Falardeau, c'était de l'érudition enveloppée dans du papier d'émeri, de la tendresse qui s'indigne devant la médiocrité de ceux qu'on aime. Ses pourfendeurs ont raison de dire qu'il était désagréable; personne n'aime se faire rappeler ses faiblesses, ses erreurs, ni même les iniquités dont il est victime, surtout s'il les accepte sans broncher. En ce sens, Falardeau était insupportable, parce qu'il savait dénoncer notre mollesse. Mais au-delà de nos faiblesses, rien ne le faisait sortir de ses gonds plus que la trahison. Falardeau ne méprisait pas les anglophones, les fédéralistes sincères ou ignorants, les nationalistes canadiens; il stigmatisait plutôt les traîtres, ceux qui acceptent de servir le colonialisme canadien par intérêt personnel, parce qu'ils en retirent de l'argent, de la notoriété, du renom, parce qu'ils échangent leur support au fédéralisme contre des contrats, du trafic d'influence, un poste au sénat ou au conseil d'administration de Radio-Canada, de Gesca, de Power Corporation. Ceux-là s'attiraient ses foudres et son mépris.

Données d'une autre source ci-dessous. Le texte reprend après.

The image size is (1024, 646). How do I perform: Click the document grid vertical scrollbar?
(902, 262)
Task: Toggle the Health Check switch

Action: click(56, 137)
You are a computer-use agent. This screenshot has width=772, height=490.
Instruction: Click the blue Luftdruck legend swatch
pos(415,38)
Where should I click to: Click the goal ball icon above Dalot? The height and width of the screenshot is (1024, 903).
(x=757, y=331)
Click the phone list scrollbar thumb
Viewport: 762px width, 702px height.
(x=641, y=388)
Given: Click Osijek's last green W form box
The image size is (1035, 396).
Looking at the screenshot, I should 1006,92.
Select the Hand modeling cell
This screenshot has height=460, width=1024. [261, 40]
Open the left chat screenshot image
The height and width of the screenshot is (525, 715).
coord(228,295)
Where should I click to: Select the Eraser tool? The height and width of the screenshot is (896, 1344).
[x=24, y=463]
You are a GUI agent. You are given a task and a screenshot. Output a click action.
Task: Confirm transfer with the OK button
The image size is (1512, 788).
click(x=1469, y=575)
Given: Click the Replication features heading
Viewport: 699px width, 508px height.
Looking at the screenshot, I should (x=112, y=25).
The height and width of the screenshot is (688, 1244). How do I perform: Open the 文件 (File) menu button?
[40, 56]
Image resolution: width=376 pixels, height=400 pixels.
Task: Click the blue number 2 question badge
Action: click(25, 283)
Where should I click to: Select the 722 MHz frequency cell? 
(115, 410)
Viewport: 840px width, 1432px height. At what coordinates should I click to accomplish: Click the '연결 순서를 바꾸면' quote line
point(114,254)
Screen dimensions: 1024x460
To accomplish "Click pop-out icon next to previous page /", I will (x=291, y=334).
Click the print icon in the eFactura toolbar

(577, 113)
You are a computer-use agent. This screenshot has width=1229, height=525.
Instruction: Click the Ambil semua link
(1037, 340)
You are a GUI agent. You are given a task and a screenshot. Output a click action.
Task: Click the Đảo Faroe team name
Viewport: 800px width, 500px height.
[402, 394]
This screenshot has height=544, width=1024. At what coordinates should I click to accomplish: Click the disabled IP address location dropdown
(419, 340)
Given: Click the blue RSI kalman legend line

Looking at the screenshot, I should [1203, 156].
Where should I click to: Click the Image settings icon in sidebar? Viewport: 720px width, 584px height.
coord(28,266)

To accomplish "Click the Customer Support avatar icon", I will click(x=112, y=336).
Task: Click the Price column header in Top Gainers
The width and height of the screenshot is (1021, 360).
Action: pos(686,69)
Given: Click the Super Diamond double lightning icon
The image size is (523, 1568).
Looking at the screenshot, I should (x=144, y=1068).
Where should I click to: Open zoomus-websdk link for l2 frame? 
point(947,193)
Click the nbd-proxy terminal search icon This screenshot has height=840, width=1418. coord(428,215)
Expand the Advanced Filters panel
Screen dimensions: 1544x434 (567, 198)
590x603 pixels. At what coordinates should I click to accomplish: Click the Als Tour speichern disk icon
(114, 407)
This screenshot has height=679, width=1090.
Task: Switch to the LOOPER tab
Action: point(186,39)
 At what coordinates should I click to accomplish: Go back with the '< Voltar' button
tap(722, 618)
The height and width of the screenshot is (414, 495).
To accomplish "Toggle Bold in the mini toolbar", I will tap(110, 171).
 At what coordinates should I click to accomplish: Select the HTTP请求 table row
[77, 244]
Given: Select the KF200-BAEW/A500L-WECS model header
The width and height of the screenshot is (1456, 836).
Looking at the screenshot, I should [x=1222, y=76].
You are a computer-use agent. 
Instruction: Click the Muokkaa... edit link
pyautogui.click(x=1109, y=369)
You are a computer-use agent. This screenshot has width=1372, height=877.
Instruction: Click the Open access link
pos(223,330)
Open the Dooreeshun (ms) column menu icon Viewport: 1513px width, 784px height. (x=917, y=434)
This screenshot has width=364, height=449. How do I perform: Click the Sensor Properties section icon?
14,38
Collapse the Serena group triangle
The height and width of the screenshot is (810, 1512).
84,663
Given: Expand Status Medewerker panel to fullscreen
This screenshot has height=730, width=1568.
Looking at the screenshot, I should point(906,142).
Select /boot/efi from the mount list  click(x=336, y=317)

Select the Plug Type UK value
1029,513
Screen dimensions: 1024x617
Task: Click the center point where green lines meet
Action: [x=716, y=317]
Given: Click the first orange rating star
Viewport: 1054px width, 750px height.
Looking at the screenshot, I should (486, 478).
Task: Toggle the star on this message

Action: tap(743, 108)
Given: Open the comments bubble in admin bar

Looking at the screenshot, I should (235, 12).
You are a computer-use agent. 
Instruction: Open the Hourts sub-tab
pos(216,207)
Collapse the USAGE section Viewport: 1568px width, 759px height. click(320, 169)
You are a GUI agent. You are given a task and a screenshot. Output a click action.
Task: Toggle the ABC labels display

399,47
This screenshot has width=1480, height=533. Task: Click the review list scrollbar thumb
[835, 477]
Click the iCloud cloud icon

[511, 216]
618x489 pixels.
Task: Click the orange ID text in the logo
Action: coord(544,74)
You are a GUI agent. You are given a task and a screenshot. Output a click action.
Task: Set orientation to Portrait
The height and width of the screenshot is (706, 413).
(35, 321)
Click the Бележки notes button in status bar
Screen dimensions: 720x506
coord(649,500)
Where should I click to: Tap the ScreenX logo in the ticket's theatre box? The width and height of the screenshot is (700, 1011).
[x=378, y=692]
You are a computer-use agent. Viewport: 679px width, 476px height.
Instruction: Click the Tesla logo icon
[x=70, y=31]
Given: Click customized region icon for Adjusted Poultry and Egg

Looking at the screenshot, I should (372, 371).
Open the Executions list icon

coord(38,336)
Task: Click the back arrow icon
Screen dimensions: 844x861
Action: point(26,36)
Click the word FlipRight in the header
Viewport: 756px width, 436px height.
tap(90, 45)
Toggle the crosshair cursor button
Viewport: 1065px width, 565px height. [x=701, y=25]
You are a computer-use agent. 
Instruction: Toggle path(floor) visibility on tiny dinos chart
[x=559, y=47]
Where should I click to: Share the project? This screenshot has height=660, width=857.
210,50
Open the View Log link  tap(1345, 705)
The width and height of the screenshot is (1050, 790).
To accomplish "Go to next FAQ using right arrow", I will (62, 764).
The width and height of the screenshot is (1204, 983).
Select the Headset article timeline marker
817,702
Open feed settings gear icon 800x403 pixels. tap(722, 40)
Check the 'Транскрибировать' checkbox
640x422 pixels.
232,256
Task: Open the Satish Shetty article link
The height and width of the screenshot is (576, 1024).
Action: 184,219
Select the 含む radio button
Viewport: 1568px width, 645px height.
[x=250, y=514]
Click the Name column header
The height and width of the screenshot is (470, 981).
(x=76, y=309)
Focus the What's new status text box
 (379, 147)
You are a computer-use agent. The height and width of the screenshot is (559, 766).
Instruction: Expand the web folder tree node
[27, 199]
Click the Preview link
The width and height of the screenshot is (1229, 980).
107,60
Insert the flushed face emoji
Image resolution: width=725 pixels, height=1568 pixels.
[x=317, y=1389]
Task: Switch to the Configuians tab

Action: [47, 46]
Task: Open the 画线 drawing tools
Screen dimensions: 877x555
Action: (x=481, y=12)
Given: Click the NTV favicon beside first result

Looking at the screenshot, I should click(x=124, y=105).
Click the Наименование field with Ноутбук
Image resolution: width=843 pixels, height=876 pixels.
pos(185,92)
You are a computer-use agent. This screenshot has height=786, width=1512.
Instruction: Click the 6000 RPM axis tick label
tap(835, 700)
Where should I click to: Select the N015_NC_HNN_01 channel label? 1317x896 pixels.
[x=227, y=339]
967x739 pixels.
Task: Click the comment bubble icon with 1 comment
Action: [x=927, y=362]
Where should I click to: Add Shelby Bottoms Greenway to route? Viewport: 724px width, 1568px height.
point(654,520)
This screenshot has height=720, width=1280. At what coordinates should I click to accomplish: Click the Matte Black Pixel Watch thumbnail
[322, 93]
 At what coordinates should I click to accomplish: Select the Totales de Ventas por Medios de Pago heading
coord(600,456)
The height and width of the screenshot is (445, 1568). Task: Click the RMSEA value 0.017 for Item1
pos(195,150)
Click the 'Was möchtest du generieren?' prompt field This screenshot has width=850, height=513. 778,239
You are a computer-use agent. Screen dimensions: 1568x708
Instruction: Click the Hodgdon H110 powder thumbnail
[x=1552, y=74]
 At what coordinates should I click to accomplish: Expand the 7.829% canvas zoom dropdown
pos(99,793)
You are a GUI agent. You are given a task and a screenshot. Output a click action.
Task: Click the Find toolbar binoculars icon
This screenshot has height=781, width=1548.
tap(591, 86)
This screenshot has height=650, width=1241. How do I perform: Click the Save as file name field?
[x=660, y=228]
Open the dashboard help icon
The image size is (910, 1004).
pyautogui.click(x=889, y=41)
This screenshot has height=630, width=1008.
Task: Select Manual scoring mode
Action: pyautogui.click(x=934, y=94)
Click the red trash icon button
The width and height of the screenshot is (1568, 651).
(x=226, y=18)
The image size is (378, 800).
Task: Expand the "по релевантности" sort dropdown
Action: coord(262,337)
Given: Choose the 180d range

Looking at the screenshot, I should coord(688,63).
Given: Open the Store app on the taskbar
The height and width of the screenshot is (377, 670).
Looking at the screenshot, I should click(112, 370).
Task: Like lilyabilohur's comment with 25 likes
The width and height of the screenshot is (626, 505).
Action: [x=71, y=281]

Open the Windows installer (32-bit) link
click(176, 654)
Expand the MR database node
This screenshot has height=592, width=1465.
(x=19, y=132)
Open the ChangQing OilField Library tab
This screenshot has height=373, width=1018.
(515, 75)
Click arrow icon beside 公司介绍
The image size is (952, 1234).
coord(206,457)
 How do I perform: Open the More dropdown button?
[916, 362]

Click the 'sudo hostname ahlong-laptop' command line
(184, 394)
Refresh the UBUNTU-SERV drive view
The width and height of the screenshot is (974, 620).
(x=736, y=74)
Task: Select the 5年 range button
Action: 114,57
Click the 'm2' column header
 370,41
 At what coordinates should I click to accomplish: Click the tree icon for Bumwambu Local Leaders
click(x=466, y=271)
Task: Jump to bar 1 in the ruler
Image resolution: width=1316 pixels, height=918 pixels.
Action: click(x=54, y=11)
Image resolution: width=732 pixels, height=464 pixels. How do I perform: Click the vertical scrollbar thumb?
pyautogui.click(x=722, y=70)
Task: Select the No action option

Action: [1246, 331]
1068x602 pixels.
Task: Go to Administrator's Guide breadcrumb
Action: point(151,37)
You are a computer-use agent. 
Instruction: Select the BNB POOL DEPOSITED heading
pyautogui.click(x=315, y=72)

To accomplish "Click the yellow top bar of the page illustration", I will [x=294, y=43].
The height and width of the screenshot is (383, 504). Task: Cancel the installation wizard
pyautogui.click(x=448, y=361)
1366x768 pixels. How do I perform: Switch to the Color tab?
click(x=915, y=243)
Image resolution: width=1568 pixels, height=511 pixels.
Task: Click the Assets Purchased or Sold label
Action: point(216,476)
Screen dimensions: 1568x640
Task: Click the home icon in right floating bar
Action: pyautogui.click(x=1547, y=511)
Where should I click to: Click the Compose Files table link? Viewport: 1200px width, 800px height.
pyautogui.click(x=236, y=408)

Jamais Falardeau ne piloriait les pauvres, les ignorants, les simples impuissants qui courbent l'échine sous la pression de la classe dirigeante. Au contraire, c'est pour eux qu'il voulait que le peuple se redresse et se batte.
Ne pas voir la pertinence du discours d'un Pierre Falardeau, c'est s'arrêter aux éraflures et à l'enflure verbale, c'est se limiter à une seule dimension. C'est dommage, triste et petit.
Je n'étais pas toujours d'accord avec lui, j'ai eu la chance de lui dire en pleine face, comme il aimait que les choses se fassent. Aujourd'hui, tout cela est du passé…
Salut vieux crisse. Tu n'auras pas vu ton pays, debout, marcher sur les routes de sa destinée, mais tu y as tant rêvé que ton énergie est passée au cœur de plus jeunes que toi, et le rêve vit encore. Le Québec ne conquerra pas son indépendance pour toi, il le fera pour lui-même.